Stalemate in the West; Crisis in the East.
A Medal for a Jewish Soldier
Special to The Great War Project
(15 September) A serious battle is unfolding at the French river Aisne.
The Germans, having withdrawn in good order from their defeat at the Marne, are now digging in on the north side of the river Aisne along the ridge above the river.
The Germans have the better positions and the tools to construct superior trenches.
On the Eastern Front, Austria’s army is struggling to hold the lines in Russian-occupied Poland.
The pattern of the war is becoming clear, writes historian Norman Stone. “In the west a stalemate and in the east a more or less constant Austro-Hungarian crisis.”
Both sides are learning an important lesson, according to Stone: “If troops attacked frontally, they would be met by a hail of shell and small-arms fire from positions in the ground that guns could not easily deal with.”
What to do? Both sides come to the same conclusion: move to the open flank northwest of the Aisne. This is a well-known maneuver in warfare, writes Stone, because it allows the attackers to “enfilade” the defenders, that is, fire on a line of vulnerable troops who can’t fire back.
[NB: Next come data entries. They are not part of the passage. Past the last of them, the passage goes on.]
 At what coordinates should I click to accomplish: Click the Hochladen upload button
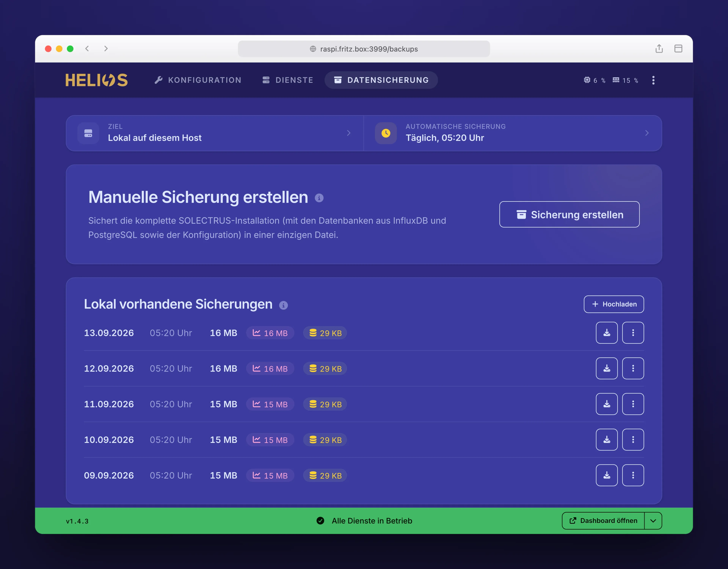tap(614, 304)
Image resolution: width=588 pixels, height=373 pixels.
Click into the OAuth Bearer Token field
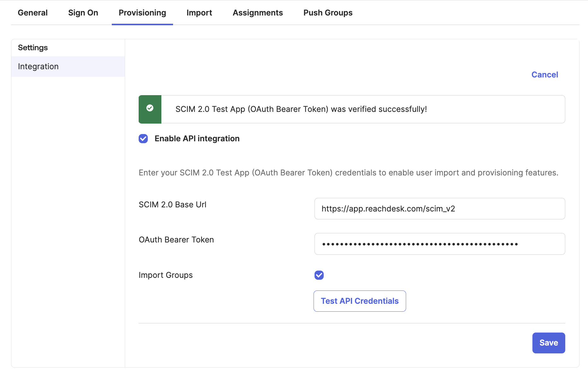tap(440, 244)
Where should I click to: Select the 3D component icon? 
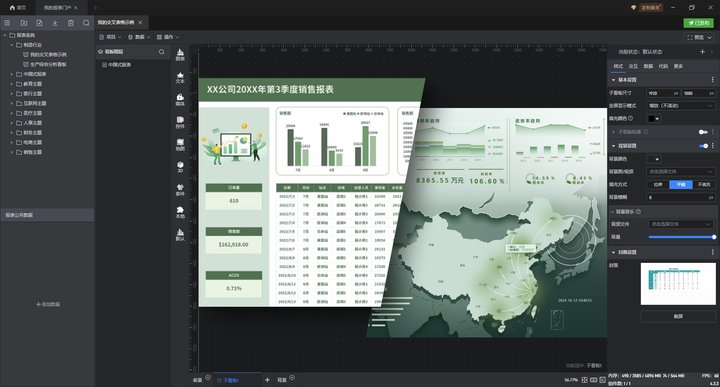pos(180,167)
This fighting results in lengthening trench lines headed to the northwest, toward the Flanders coast.
On the Eastern Front, Austria continues to lose battles. The condition of its army worsens. In an attempt to hold off the Russians, Austria loses half a million troops, 100,000 taken prisoner.
The German command realizes it must do something to prop up its ally.
The Germans move a significant force into positions near Cracow, in what is now Poland.
The historian Martin Gilbert notes that the Russian Tsar awards the first Cross of St. George – the Russian version of the Victoria Cross – for exceptional bravery to a Jewish soldier named Leo Osnas.
Gilbert cites a story in the Yorkshire Herald. It reports that “by his bravery in action Osnas has won freedom to the Jews in Russia; he has gained for his race the right to become officers in the Russian army and navy, hitherto denied them, and he has so delighted the Russian government that it has since proclaimed that henceforth Jews in the Empire shall enjoy the full rights of citizenship.”
“In fact,” Gilbert notes, “the Jews of Russia did not receive full citizenship during the war; nor did they escape repeated violent attacks on them by Russian townsmen and villagers looking for scapegoats for Russia’s military setbacks.”